Ford Motor Co is expanding its largest ever recall — involving faulty cruise control deactivation switches that have caused fires — by 4.5 million vehicles, regulators and company officials said on Tuesday.
The action effectively closes out a 10-year saga over the switches made by Texas Instruments that has led to more than a half-dozen recalls at Ford covering 14 million registered vehicles, the automaker said in a letter to the National Highway Traffic Safety Administration.
Texas Instruments no longer provides the switches for Ford vehicles.
The government added to the Ford total two million vehicles, factoring in models not believed to be on the road.
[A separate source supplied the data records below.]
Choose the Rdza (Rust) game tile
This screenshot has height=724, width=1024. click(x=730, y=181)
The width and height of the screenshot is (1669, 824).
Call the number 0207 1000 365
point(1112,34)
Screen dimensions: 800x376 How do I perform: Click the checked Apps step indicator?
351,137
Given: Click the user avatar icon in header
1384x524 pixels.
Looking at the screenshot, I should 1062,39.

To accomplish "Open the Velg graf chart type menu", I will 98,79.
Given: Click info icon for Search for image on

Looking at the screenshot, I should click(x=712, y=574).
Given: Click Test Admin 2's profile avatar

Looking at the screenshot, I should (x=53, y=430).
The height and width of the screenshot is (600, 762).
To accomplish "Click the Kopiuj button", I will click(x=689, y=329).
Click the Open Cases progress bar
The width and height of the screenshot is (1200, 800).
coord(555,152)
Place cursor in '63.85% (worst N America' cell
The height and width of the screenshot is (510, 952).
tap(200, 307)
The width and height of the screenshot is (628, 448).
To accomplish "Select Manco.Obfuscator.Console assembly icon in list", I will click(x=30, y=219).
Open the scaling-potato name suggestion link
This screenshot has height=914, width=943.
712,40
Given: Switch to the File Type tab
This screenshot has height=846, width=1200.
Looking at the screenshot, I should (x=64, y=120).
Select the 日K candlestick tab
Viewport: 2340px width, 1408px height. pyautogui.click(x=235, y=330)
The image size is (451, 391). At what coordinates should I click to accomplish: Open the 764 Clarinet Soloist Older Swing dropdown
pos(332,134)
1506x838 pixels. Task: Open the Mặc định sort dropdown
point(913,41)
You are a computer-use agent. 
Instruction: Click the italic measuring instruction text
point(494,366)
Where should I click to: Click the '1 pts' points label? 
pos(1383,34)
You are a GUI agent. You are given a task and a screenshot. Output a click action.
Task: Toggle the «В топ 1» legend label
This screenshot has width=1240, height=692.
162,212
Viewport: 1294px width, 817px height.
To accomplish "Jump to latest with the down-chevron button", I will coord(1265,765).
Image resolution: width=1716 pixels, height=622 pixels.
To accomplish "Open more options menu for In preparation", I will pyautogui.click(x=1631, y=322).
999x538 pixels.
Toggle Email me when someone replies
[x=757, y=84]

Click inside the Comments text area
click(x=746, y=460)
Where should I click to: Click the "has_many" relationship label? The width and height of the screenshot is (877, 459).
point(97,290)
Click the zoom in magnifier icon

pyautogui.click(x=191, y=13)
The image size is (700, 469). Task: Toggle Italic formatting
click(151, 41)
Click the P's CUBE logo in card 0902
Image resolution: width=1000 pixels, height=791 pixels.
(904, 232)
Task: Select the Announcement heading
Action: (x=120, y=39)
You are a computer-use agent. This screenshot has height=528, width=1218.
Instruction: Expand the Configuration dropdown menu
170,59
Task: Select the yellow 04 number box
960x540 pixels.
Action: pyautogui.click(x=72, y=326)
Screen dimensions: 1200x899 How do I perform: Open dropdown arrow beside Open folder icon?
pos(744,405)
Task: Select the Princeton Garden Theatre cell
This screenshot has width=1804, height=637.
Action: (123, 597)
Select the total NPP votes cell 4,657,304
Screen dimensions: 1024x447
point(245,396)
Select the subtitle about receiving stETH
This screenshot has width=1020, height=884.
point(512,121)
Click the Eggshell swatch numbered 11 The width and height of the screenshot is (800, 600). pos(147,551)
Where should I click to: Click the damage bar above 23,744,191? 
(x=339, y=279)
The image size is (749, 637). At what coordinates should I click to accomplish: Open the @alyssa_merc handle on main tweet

The affected vehicles should be taken to Ford dealers to be fixed.
“While the data show the majority of the vehicles being recalled do not pose a significant safety risk, we are recalling the vehicles to reassure consumers and eliminate any future concerns,” Ford said in a statement.
Ford did not provide information on how much the latest recall would cost the company.
It was the second major recall in as many weeks for the auto industry. On Sept. 30, Toyota Motor Corp said it would recall approximately 3.8 million vehicles in the United States because of floor mats that can come loose and force down the accelerator.
The problem at Toyota is suspected in crashes that have killed five people.
Ford and Toyota have been two of the stronger performers during the industry’s severe sales slump, although their U.S. businesses remain off compared to last year.
U.S. and foreign automakers are emphasizing quality more than ever as consumers seek economy and reliability with fuel prices high and recession and tight credit eroding the pool of potential buyers.